Open Access Paper
2 February 2023 An automatic extraction system for screen-shot documents based on deep learning
Shouming Hou, Kai Li, Yabing Wang
Author Affiliations +
Proceedings Volume 12462, Third International Symposium on Computer Engineering and Intelligent Communications (ISCEIC 2022); 124620F (2023) https://doi.org/10.1117/12.2660983
Event: International Symposium on Computer Engineering and Intelligent Communications (ISCEIC 2022), 2022, Xi'an, China
Abstract
The use of mobile phone cameras to capture and save reports shared on the screen at the meeting has become a major way for researchers to obtain information. However, a large number of screen-shot images obtained in this way have a lot of redundant information, and it takes a lot of time and energy to organize and save them later, therefore, it has become a realistic requirement to develop a software tool that can quickly extract the subject content of screen-shot images and realize automatic batch segmentation and compression storage. We use the self-made screen-shot image dataset SSD (Screen-Shot Document Dataset) composed of more than 1000 images for training, based on the improved U2 -Net network model to achieve automatic segmentation of screen-shot image subject area, combined with OTSU binarization, Canny edge detection and Hough Transform to extract the quadrilateral boundary of the subject area, and implement an Android-based screen-shot document automatic extraction system. The system can be used to automatically extract and save screen-shot document to PDF format in real time or at a later stage, significantly improving the efficiency of information collection and storage for researchers, reducing the financial and time loss caused by researchers not being able to find backups when they need information and discuss key content for meetings, and saving storage space on mobile phones.

1.

INTRODUCTION

With the advent of the era of information intelligence, the application of large-screen display devices in life is becoming more and more extensive. The use of projected Led splicing display devices used in various conferences and academic exchanges makes information sharing and communication more vivid. For most researchers, one of the purposes of participating in offline conferences is to understand the research status and collect relevant data through the speaker’s report, if the speaker is willing to share the content of his report, it will be a boon for the researchers participating in the conference. However, in most cases, with the acquiescence of the organizer and the speaker, the participants need to record the content of the report shared by the speaker by taking screen images (referred to as screen-shot images) through their mobile phones, to collect and organize the data for the research of interest. Recording and sharing content of interest through screen-shot images has become a spontaneous and convenient way for researchers and the public to exchange information and keep records between different media platforms1.

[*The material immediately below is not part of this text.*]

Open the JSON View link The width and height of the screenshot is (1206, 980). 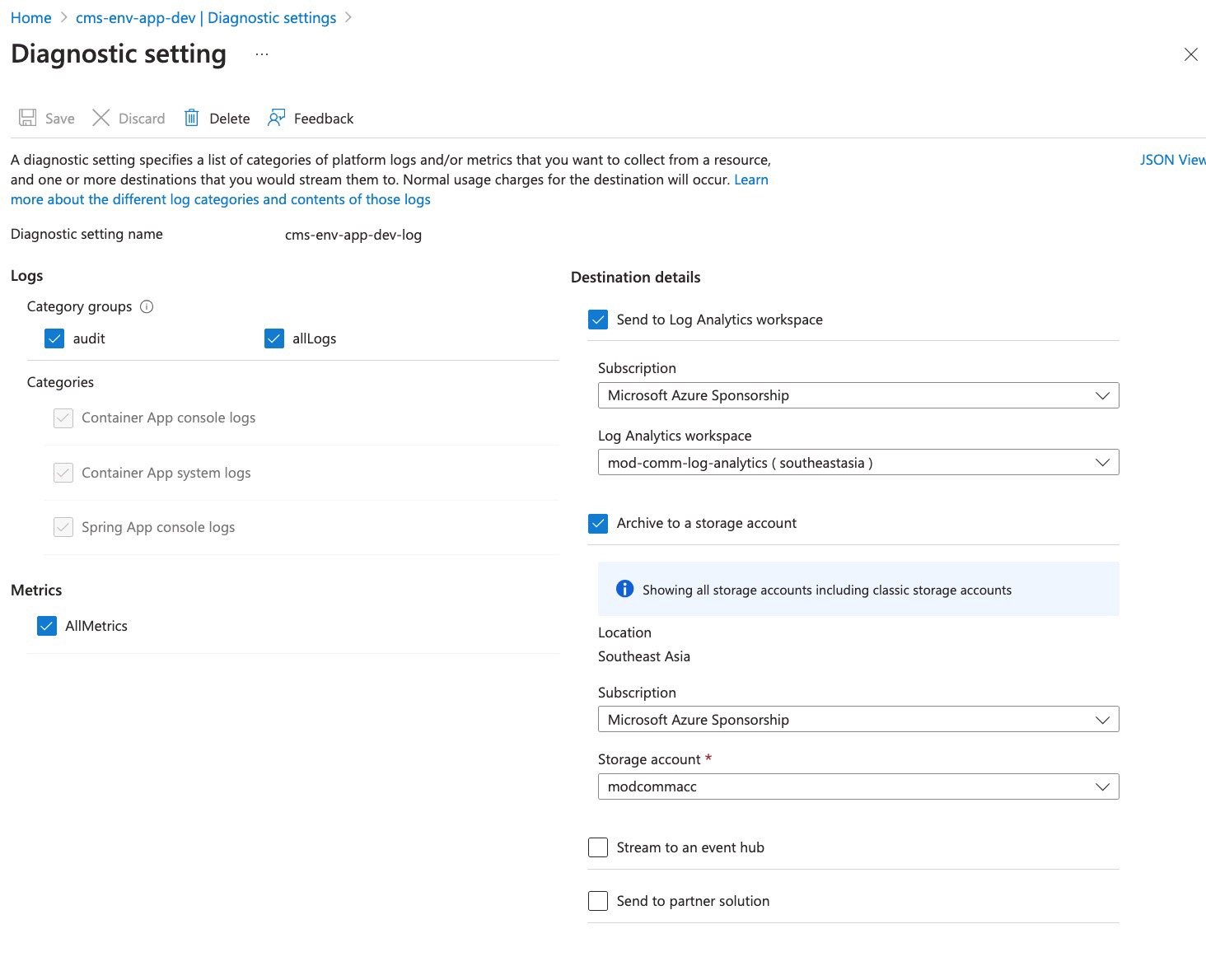[x=1171, y=160]
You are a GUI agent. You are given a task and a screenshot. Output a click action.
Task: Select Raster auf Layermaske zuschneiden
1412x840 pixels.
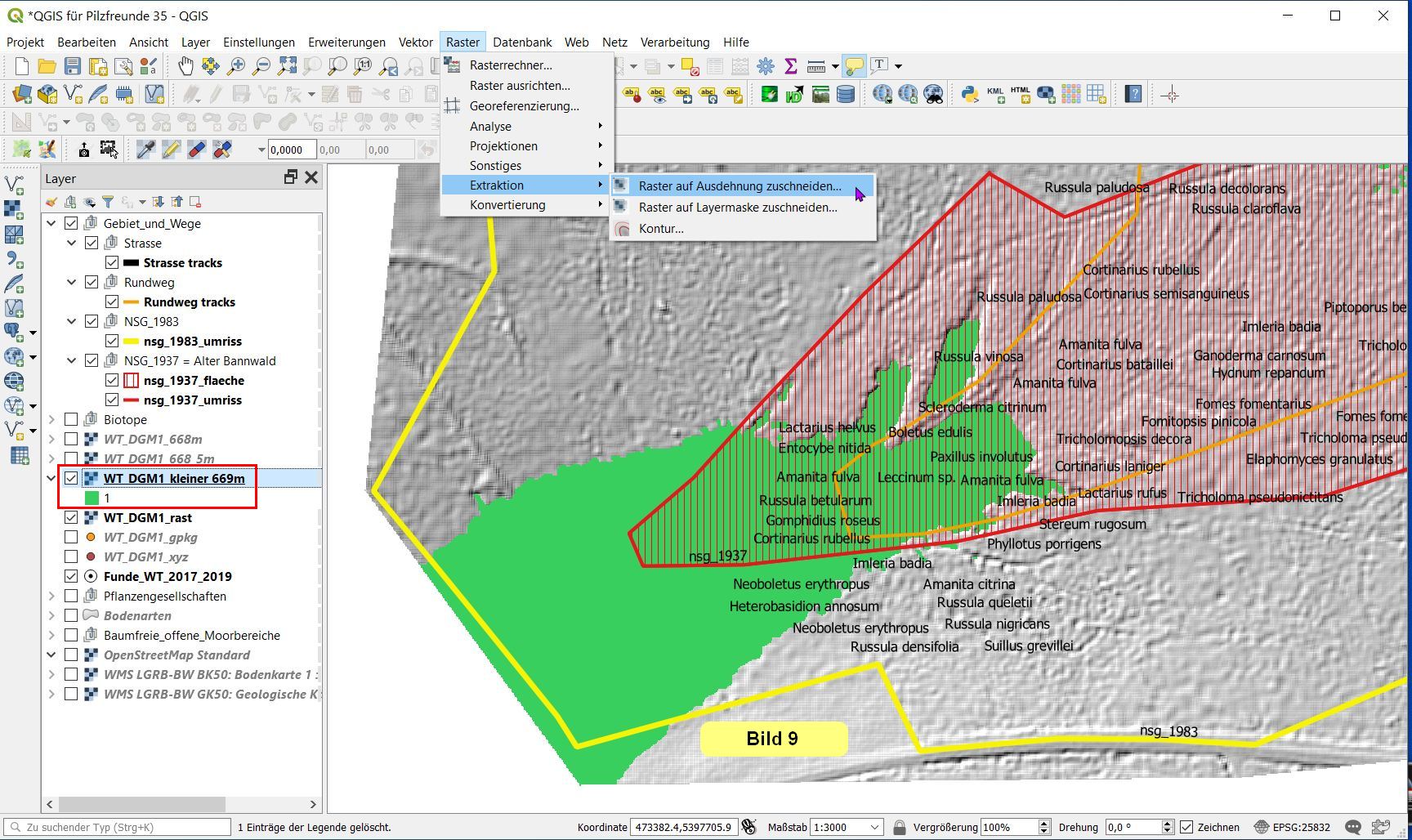[x=737, y=208]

According to incomplete statistics, at present, the display equipment objects captured by the screen-shot images mainly include projector screens, LED splicing large screens, large-screen LCD TVs, etc, and the displayed documents mainly include PPT (Power Point), PDF (Portable Document Format), Word and so on. Usually, the screen-shot images obtained by participants often include the background of the conference site in addition to the content of the theme report displayed in the center, the outline of the document will also be geometrically deformed, and sometimes it will be partially occluded. All of these bring great problems to the post-processing and editing of screen-shot images, and participants often need to spend more time to organize a speaker’s report into a document that meets the requirements for reporting and sharing.

Currently, existing document segmentation and extraction tools often use human-computer interaction to automatically identify quadrilateral outlines in images through artificial intelligence image segmentation algorithms, and save them after confirmation by users. For example, apps such as Office Lens2 and PDF-scanner3 are mostly used as scanners on the mobile side. This method has no problem with dividing and saving a single or a small number of pictures, but for screen-shot images of conference reports, which are often in the hundreds of thousands, researchers get bored or overwhelmed. Therefore, it has become a realistic requirement to develop a tool software that can quickly extract the subject content of screen-shot images and realize automatic batch segmentation and compression storage.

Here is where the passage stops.